* **About this task**:
Put each line of the listing below into a JSON list of strings, one string per line, and leave out the blank lines.

[[ Records to use open ]]

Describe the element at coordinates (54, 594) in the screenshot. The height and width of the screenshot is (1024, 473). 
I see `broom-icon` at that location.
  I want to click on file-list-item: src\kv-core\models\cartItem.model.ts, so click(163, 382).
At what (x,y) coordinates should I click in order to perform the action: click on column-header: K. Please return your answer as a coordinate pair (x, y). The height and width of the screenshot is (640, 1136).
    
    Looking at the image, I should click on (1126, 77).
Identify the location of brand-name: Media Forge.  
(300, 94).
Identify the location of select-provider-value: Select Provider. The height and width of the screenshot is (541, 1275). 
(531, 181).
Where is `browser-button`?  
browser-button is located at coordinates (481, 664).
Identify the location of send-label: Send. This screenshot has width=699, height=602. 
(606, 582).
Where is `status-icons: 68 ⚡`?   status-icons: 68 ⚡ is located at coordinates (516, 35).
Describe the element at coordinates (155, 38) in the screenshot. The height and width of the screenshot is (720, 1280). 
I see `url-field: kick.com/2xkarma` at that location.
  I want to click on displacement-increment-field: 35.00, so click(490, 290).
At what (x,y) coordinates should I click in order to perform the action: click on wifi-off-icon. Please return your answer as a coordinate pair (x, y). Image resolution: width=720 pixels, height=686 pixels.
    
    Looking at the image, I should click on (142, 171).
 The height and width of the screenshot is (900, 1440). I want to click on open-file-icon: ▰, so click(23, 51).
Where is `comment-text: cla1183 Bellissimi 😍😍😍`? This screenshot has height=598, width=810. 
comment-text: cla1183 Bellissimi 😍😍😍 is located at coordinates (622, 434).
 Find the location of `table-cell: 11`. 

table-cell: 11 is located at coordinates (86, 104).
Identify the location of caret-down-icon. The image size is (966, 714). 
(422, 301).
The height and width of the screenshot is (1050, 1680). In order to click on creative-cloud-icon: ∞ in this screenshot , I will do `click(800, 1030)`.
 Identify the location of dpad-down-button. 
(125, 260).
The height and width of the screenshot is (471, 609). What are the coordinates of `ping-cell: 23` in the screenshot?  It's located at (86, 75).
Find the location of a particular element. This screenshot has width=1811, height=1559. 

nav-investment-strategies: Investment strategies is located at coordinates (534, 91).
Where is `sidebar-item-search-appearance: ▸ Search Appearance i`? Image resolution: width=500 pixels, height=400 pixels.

[[ Records to use closed ]]

* **Finished task**:
[
  "Describe the element at coordinates (54, 594) in the screenshot. The height and width of the screenshot is (1024, 473). ",
  "I see `broom-icon` at that location.",
  "  I want to click on file-list-item: src\\kv-core\\models\\cartItem.model.ts, so click(163, 382).",
  "At what (x,y) coordinates should I click in order to perform the action: click on column-header: K. Please return your answer as a coordinate pair (x, y). The height and width of the screenshot is (640, 1136).",
  "    Looking at the image, I should click on (1126, 77).",
  "Identify the location of brand-name: Media Forge.  ",
  "(300, 94).",
  "Identify the location of select-provider-value: Select Provider. The height and width of the screenshot is (541, 1275). ",
  "(531, 181).",
  "Where is `browser-button`?  ",
  "browser-button is located at coordinates (481, 664).",
  "Identify the location of send-label: Send. This screenshot has width=699, height=602. ",
  "(606, 582).",
  "Where is `status-icons: 68 ⚡`?   status-icons: 68 ⚡ is located at coordinates (516, 35).",
  "Describe the element at coordinates (155, 38) in the screenshot. The height and width of the screenshot is (720, 1280). ",
  "I see `url-field: kick.com/2xkarma` at that location.",
  "  I want to click on displacement-increment-field: 35.00, so click(490, 290).",
  "At what (x,y) coordinates should I click in order to perform the action: click on wifi-off-icon. Please return your answer as a coordinate pair (x, y). Image resolution: width=720 pixels, height=686 pixels.",
  "    Looking at the image, I should click on (142, 171).",
  " The height and width of the screenshot is (900, 1440). I want to click on open-file-icon: ▰, so click(23, 51).",
  "Where is `comment-text: cla1183 Bellissimi 😍😍😍`? This screenshot has height=598, width=810. ",
  "comment-text: cla1183 Bellissimi 😍😍😍 is located at coordinates (622, 434).",
  " Find the location of `table-cell: 11`. ",
  "table-cell: 11 is located at coordinates (86, 104).",
  "Identify the location of caret-down-icon. The image size is (966, 714). ",
  "(422, 301).",
  "The height and width of the screenshot is (1050, 1680). In order to click on creative-cloud-icon: ∞ in this screenshot , I will do `click(800, 1030)`.",
  " Identify the location of dpad-down-button. ",
  "(125, 260).",
  "The height and width of the screenshot is (471, 609). What are the coordinates of `ping-cell: 23` in the screenshot?  It's located at (86, 75).",
  "Find the location of a particular element. This screenshot has width=1811, height=1559. ",
  "nav-investment-strategies: Investment strategies is located at coordinates (534, 91).",
  "Where is `sidebar-item-search-appearance: ▸ Search Appearance i`? Image resolution: width=500 pixels, height=400 pixels."
]